### Supplied information
▽

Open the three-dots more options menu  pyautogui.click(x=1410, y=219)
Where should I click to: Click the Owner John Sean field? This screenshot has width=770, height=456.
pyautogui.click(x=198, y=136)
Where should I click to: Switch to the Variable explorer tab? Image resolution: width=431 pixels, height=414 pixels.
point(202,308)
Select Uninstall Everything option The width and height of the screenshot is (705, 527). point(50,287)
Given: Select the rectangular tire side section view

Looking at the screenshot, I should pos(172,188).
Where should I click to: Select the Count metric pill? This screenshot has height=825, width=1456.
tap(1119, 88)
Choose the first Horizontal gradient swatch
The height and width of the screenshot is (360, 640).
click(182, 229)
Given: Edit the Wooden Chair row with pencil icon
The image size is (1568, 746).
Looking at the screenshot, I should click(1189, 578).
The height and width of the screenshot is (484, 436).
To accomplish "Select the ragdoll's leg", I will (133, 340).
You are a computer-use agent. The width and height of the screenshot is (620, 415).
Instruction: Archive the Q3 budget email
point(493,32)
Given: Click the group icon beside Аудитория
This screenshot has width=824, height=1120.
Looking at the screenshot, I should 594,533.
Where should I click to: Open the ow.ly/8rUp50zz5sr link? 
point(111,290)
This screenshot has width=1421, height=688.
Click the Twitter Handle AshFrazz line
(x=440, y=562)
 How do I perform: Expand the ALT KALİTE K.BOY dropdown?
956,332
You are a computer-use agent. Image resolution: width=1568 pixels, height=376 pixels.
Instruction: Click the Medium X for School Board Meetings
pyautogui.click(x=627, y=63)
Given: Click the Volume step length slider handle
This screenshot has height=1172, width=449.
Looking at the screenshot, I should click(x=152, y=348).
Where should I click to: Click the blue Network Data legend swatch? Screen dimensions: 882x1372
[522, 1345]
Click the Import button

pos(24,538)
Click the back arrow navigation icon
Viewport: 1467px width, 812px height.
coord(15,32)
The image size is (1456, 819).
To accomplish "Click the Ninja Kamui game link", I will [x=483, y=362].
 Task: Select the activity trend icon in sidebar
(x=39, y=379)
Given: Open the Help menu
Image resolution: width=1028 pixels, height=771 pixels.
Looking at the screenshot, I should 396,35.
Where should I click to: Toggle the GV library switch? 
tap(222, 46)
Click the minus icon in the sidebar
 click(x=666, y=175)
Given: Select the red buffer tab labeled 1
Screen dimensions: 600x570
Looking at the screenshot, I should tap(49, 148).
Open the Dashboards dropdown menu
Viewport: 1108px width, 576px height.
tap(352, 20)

△

### Set task
Copy the lines above word for word, starting at the line that contains "Where should I click to: Switch" and stopping after the line that contains "tap(1119, 88)", with both of those lines included.

### Finished task
Where should I click to: Switch to the Variable explorer tab? Image resolution: width=431 pixels, height=414 pixels.
point(202,308)
Select Uninstall Everything option The width and height of the screenshot is (705, 527). point(50,287)
Given: Select the rectangular tire side section view

Looking at the screenshot, I should pos(172,188).
Where should I click to: Select the Count metric pill? This screenshot has height=825, width=1456.
tap(1119, 88)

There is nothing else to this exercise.